Acolhimento e fraternidade unem a Igreja de Portugal e do Brasil
A sede da Canção Nova, em Cachoeira Paulista, recebeu, na tarde dessa quarta-feira, 22, a visita do patriarca de Lisboa, Dom Rui Valério. O bispo pôde conhecer as instalações e o trabalho de colaboradores e missionários, em um momento de fraternidade e demonstração de amizade entre a comunidade e o prelado.
Reportagem de Isaque Valle e Genilson Pacetti
Uma passagem marcada pela cordialidade e gentileza de um pastor disposto a estar próximo de quem tanto contribui com a mensagem do reino de Deus.
Dom Rui Valério visitou a comunidade Canção Nova pela primeira vez e viu de perto o coração da obra iniciada por padre Jonas Abib. “E de fato e aqui temos a ocasião de contactar e de constatar como a Canção Nova está presente em valores, em princípios, que são mais do que valores éticos, são mais do que princípios morais. Ou até antropológicos são verdadeiramente manifestações do coração de Deus”, falou o patriarca de Lisboa, Dom Rui Valério.
Momento especial também para padre Carlos. 13 anos após a primeira visita, o sacerdote pôde conhecer o santuário do Pai das Misericórdias. “Estar aqui de fato confirma que quando Deus quer a obra verdadeiramente nisto, porque Ele vai tocando e usa dos nossos meios humanos para que a sua ação continue a se concretizar”, disse o superior da Delegação dos Missionários Monfortinos em Portugal, padre Carlos Miguel José Vieira.
A comitiva ainda passou pelo túmulo do fundador da comunidade, Centro de Evangelização e pela Central de Jornalismo. A visita de Dom Rui à Canção Nova demonstra a profunda conexão entre a comunidade e o povo lusitano. Essa relação de amizade e proximidade faz o Evangelho ser difundido no Brasil, em Portugal e em todo o mundo.

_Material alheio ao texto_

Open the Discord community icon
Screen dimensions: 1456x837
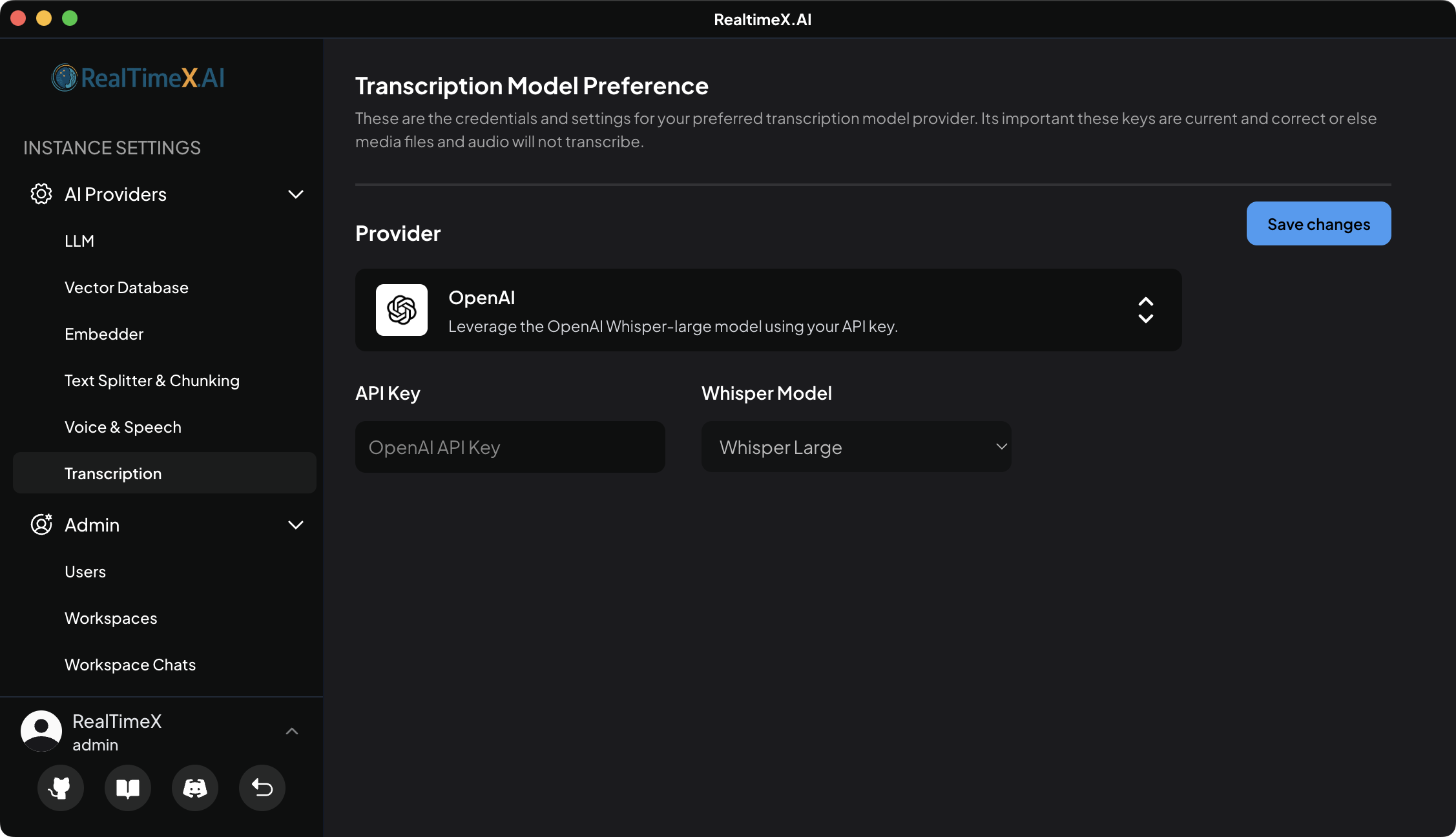point(194,788)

“Graças a Deus, a Canção Nova em Portugal, ela tem um relacionamento muito estreito, muito bom com os bispos portugueses. Para nós recebê-lo aqui na nossa sede, é também um momento de renovação missionária para nós, para que a Canção Nova, os membros da Canção Nova, tenham a coragem de ir às nações”, contou o presidente da Fundação João Paulo II, padre Wagner Ferreira.
Ligação luso- brasileira considerada imprescindível para a unidade da missão. “Igreja do Brasil, Igreja de Portugal estão a trabalhar em sentido único, em ordem à concretização do mandato do Senhor, quando nos pedia para irmos e anunciarmos o Evangelho”, completou o patriarca de Lisboa.
Conhecendo o íntimo do carisma, o patriarca de Lisboa pôde reafirmar uma célebre expressão evangélica. ‘Pelos frutos, conhecereis a árvore’. “É verdadeiramente um veículo maravilhoso que faz acontecer Cristo onde ela alcança”, concluiu Dom Rui.